BEGIN

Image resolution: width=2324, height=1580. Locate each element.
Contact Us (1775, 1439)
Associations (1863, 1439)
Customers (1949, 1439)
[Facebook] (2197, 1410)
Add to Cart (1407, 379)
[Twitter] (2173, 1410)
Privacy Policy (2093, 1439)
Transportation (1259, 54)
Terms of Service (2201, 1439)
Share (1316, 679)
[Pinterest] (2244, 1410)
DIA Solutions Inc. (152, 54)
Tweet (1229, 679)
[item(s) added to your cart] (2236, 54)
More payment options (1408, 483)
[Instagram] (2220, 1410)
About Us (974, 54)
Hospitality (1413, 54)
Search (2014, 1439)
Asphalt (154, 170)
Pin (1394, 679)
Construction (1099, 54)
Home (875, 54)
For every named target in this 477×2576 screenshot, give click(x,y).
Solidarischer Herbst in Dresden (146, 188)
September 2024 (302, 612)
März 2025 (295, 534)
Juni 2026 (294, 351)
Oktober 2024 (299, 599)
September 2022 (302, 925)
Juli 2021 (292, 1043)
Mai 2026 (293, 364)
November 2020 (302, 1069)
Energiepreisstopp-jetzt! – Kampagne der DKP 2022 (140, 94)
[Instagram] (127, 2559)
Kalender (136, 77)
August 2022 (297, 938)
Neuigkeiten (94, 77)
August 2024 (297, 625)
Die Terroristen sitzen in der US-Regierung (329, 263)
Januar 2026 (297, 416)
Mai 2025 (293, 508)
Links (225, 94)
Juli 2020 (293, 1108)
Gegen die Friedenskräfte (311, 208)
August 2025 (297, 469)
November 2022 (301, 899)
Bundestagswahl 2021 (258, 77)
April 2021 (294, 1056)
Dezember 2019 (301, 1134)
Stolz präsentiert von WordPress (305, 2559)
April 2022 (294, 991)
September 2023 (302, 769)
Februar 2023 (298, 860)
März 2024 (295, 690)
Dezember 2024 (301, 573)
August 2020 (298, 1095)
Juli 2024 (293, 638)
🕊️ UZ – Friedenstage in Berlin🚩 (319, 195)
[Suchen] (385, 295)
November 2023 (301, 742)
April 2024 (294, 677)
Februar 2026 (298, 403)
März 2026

END

What to do >> Of the lines in the listing above, count those containing the word "November", and state the count alone.

Solution to this task >> 3